Segment Start: INPUT RECORDS

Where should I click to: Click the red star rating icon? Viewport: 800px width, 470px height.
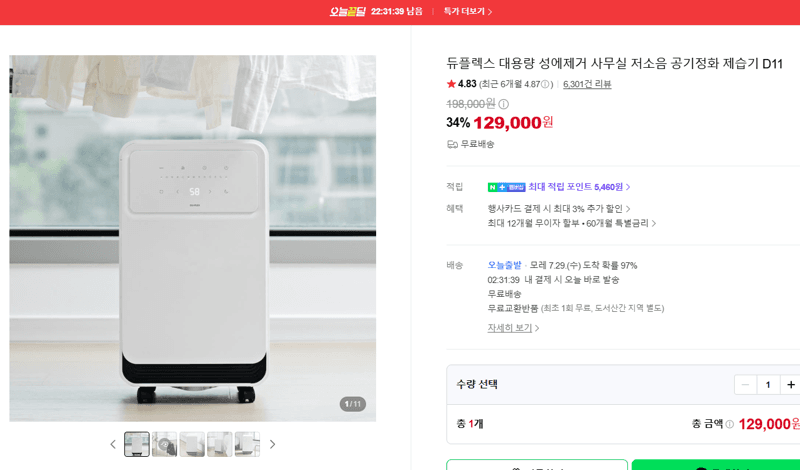pos(451,84)
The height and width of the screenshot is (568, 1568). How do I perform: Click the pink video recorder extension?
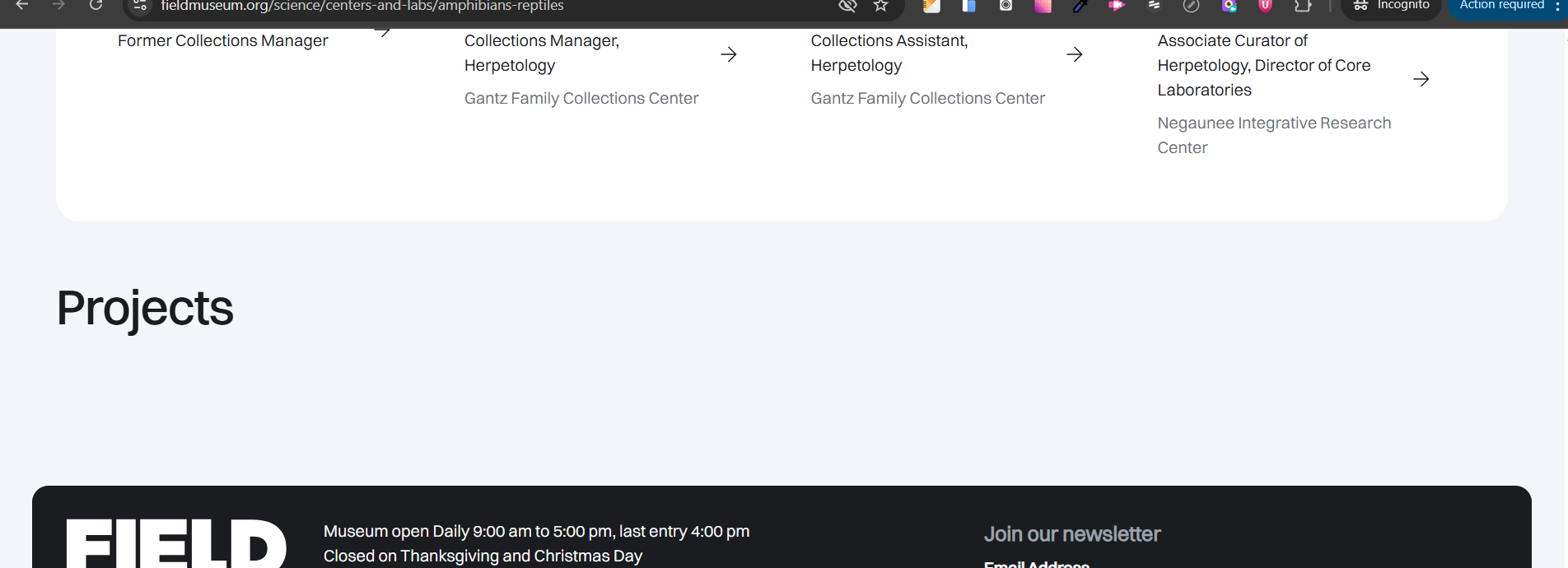coord(1117,6)
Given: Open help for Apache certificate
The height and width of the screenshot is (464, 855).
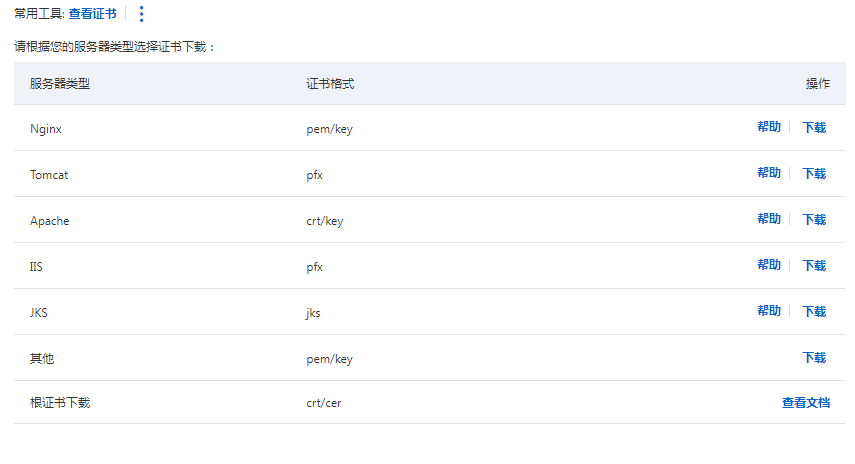Looking at the screenshot, I should [x=769, y=220].
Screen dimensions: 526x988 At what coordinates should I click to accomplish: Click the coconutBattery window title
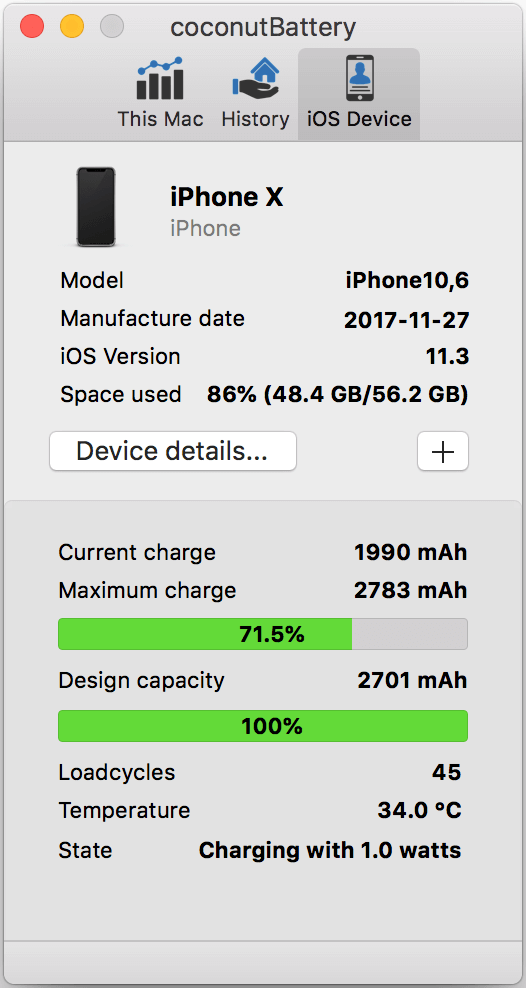[263, 27]
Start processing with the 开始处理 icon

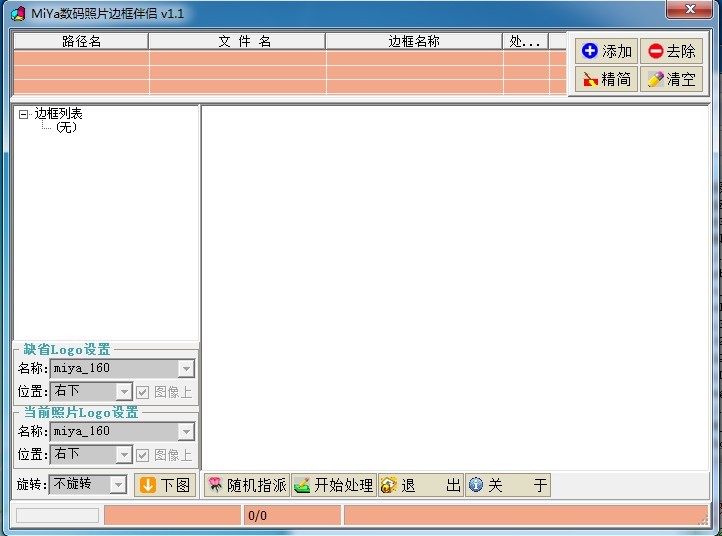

Segment End: INPUT RECORDS

__DIRECTIONS FOR THIS TASK__. Starting at the line that contains "The height and width of the screenshot is (464, 855).", output every line through the end of the data, both ends included, and nothing else; pictures stay out.

__RESULT FOR THIS TASK__.
The height and width of the screenshot is (464, 855).
Looking at the screenshot, I should [x=769, y=220].
Screen dimensions: 526x988 At what coordinates should I click to accomplish: Click the coconutBattery window title
[263, 27]
Start processing with the 开始处理 icon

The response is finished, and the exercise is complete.